Best View with a Drink: Skye
The rooftop bar at Hotel Unique – São Paulo’s funkiest boutique hotel – has a longstanding reputation as the stomping grounds of fashionistas, rock stars and other creative glitterati, (see below) but its strongest suit is the absolute pelting of shock and awe that the city’s gargantuan skyline drops on all who view it from here. Like an advancing tsunami of concrete and steel, the never-ending skyline is a jarring reminder that this metropolis has view rivals. The drinks, if anything, calm the nerves when confronted by urban onslaught.
HOTELS/PLACES TO STAY
Big Spenders Only: Hotel Emiliano
Minimalist and sleek, Hotel Emiliano stands discreetly along Rua Oscar Freire, the city’s glitziest street (often touted as the 8th most luxurious street in the world), comfortable in not attracting too much attention to the refined luxury within its walls. A lush, vertical garden off the lobby reminds guests that they’re in the jungle, baby; and rooms modestly boast details like Eames armchairs, Italian leather sofas, Japanese electronic toilets and Hungarian goose down pillows.

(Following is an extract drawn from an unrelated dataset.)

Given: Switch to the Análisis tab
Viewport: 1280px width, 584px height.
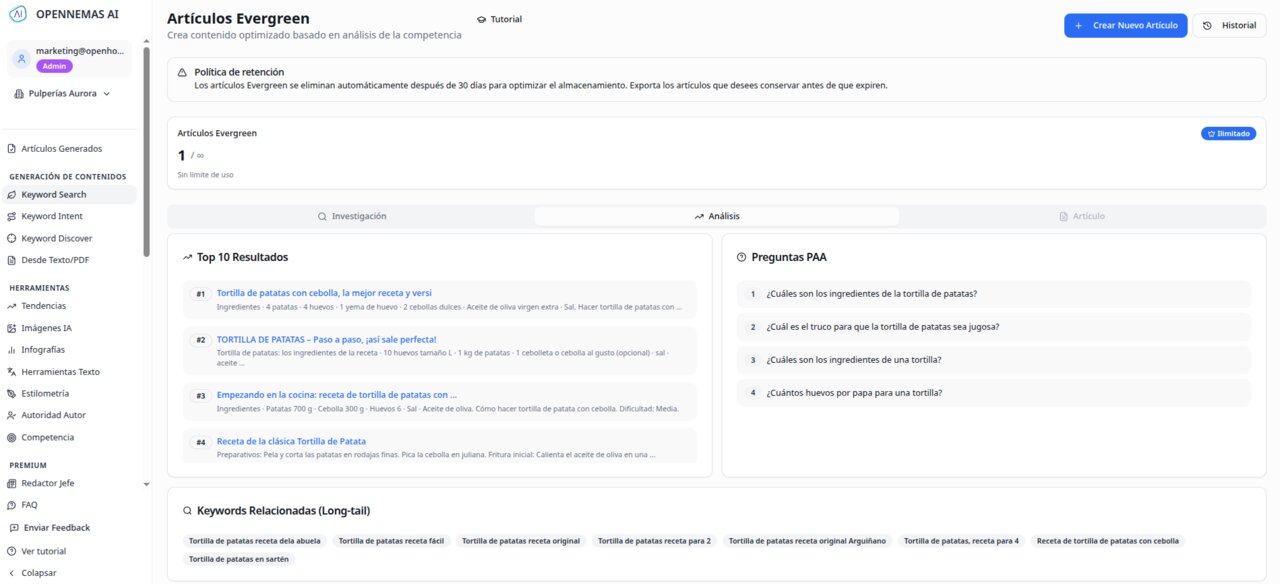Looking at the screenshot, I should coord(716,216).
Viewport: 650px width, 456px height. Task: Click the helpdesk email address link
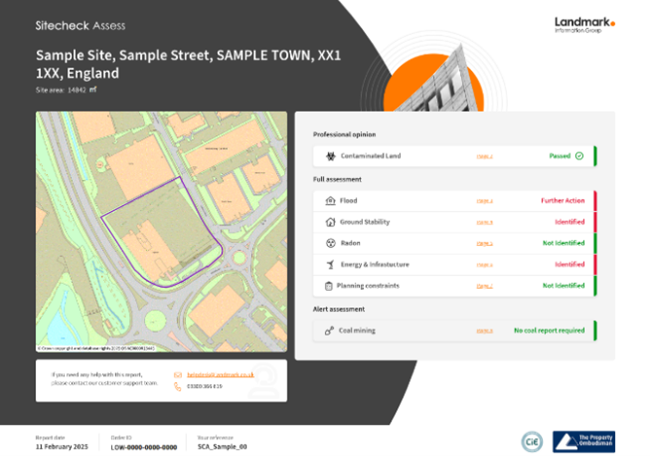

It’s all painfully hip without being too cool for its own good. Think managed modesty.
Intimate Boutique: Guest Urban
For folks who want a bit of intimacy and boutique bourgeoisie without making it rain Reais, this converted 1930s mansion in the trendy Pinheiros district fits the bill nicely. Exposed brick, unfinished concrete and steel beams characterize the vintage-leaning décor, while cutting-edge art adds a splash of color and contemporariness. With just 14 rooms, it’s pint-size by São Paulo standards, and the sun-splashed outdoor patio is a wonderful place to unwind from the big city blues. It’s kind of like a hostel for discerning adults too old to sleep in a dorm bed.
Fashionistas, Rock Stars & Creative Glitterati: Hotel Unique
When late Brazilian-Japanese architect Ruy Ohtake, designer of countless unusual buildings in Brazil and throughout the world, unleashed Hotel Unique in the early 2000s, it was dubbed the “Little Watermelon.” Its inverted half-moon design was created to accommodate more rooms on the higher floors, allowing for better views of the city’s 395-acre Ibirapuera Park to the south and the upscale neighborhood of Jardins Europa to the east. Everything through its 25-foot-high, 650-pound double-door entrance is just as dazzling, right down to the minimalist rooms with selfie-friendly circular windows (these form the “seeds” of the watermelon from the outside), whose sills can be sprawled upon for unique photos.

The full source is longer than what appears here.